= CONSIGNE =
Mettez toute la liste sous forme de tableau Markdown à deux colonnes : « N° » pour le numéro de rang et « Ligne » pour le texte de la ligne. Laissez de côté les lignes vides.

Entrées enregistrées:

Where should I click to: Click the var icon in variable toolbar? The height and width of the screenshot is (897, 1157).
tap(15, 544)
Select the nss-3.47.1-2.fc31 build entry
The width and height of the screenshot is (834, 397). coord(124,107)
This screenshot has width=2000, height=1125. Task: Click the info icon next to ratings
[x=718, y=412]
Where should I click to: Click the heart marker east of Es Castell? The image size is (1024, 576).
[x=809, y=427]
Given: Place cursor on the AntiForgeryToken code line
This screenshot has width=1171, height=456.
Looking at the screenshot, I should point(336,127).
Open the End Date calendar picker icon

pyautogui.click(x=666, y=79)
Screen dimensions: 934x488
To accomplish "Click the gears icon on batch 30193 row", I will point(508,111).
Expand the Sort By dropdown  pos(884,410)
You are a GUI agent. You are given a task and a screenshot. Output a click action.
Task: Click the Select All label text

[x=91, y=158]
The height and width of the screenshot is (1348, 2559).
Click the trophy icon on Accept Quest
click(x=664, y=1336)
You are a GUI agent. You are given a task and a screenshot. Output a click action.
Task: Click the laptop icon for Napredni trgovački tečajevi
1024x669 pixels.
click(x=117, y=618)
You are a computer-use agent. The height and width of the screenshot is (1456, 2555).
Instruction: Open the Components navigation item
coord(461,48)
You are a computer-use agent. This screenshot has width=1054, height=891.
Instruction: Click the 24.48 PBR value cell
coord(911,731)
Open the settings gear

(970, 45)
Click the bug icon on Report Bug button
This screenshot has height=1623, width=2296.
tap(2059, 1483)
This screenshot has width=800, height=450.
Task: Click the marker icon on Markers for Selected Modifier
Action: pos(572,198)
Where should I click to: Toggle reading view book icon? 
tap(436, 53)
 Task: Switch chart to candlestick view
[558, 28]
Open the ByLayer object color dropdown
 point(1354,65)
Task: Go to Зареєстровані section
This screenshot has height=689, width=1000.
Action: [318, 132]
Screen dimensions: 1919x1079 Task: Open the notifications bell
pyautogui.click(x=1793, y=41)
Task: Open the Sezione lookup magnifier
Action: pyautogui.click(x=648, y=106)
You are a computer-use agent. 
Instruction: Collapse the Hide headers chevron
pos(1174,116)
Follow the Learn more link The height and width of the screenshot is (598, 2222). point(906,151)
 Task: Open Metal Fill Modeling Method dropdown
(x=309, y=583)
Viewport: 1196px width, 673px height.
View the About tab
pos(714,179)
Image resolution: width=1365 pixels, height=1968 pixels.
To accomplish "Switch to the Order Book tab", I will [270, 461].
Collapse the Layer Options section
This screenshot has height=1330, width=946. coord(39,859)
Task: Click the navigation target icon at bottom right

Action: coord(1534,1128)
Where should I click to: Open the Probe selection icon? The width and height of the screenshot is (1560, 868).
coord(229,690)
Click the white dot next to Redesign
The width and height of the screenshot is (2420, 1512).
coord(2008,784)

= CORRIGÉ =
| N° | Ligne |
|---|---|
| 1 | Where should I click to: Click the var icon in variable toolbar? The height and width of the screenshot is (897, 1157). |
| 2 | tap(15, 544) |
| 3 | Select the nss-3.47.1-2.fc31 build entry |
| 4 | The width and height of the screenshot is (834, 397). coord(124,107) |
| 5 | This screenshot has width=2000, height=1125. Task: Click the info icon next to ratings |
| 6 | [x=718, y=412] |
| 7 | Where should I click to: Click the heart marker east of Es Castell? The image size is (1024, 576). |
| 8 | [x=809, y=427] |
| 9 | Given: Place cursor on the AntiForgeryToken code line |
| 10 | This screenshot has width=1171, height=456. |
| 11 | Looking at the screenshot, I should point(336,127). |
| 12 | Open the End Date calendar picker icon |
| 13 | pyautogui.click(x=666, y=79) |
| 14 | Screen dimensions: 934x488 |
| 15 | To accomplish "Click the gears icon on batch 30193 row", I will point(508,111). |
| 16 | Expand the Sort By dropdown  pos(884,410) |
| 17 | You are a GUI agent. You are given a task and a screenshot. Output a click action. |
| 18 | Task: Click the Select All label text |
| 19 | [x=91, y=158] |
| 20 | The height and width of the screenshot is (1348, 2559). |
| 21 | Click the trophy icon on Accept Quest |
| 22 | click(x=664, y=1336) |
| 23 | You are a GUI agent. You are given a task and a screenshot. Output a click action. |
| 24 | Task: Click the laptop icon for Napredni trgovački tečajevi |
| 25 | 1024x669 pixels. |
| 26 | click(x=117, y=618) |
| 27 | You are a computer-use agent. The height and width of the screenshot is (1456, 2555). |
| 28 | Instruction: Open the Components navigation item |
| 29 | coord(461,48) |
| 30 | You are a computer-use agent. This screenshot has width=1054, height=891. |
| 31 | Instruction: Click the 24.48 PBR value cell |
| 32 | coord(911,731) |
| 33 | Open the settings gear |
| 34 | (970, 45) |
| 35 | Click the bug icon on Report Bug button |
| 36 | This screenshot has height=1623, width=2296. |
| 37 | tap(2059, 1483) |
| 38 | This screenshot has width=800, height=450. |
| 39 | Task: Click the marker icon on Markers for Selected Modifier |
| 40 | Action: pos(572,198) |
| 41 | Where should I click to: Toggle reading view book icon?  |
| 42 | tap(436, 53) |
| 43 |  Task: Switch chart to candlestick view |
| 44 | [558, 28] |
| 45 | Open the ByLayer object color dropdown |
| 46 |  point(1354,65) |
| 47 | Task: Go to Зареєстровані section |
| 48 | This screenshot has height=689, width=1000. |
| 49 | Action: [318, 132] |
| 50 | Screen dimensions: 1919x1079 Task: Open the notifications bell |
| 51 | pyautogui.click(x=1793, y=41) |
| 52 | Task: Open the Sezione lookup magnifier |
| 53 | Action: pyautogui.click(x=648, y=106) |
| 54 | You are a computer-use agent.  |
| 55 | Instruction: Collapse the Hide headers chevron |
| 56 | pos(1174,116) |
| 57 | Follow the Learn more link The height and width of the screenshot is (598, 2222). point(906,151) |
| 58 |  Task: Open Metal Fill Modeling Method dropdown |
| 59 | (x=309, y=583) |
| 60 | Viewport: 1196px width, 673px height. |
| 61 | View the About tab |
| 62 | pos(714,179) |
| 63 | Image resolution: width=1365 pixels, height=1968 pixels. |
| 64 | To accomplish "Switch to the Order Book tab", I will [270, 461]. |
| 65 | Collapse the Layer Options section |
| 66 | This screenshot has height=1330, width=946. coord(39,859) |
| 67 | Task: Click the navigation target icon at bottom right |
| 68 | Action: coord(1534,1128) |
| 69 | Where should I click to: Open the Probe selection icon? The width and height of the screenshot is (1560, 868). |
| 70 | coord(229,690) |
| 71 | Click the white dot next to Redesign |
| 72 | The width and height of the screenshot is (2420, 1512). |
| 73 | coord(2008,784) |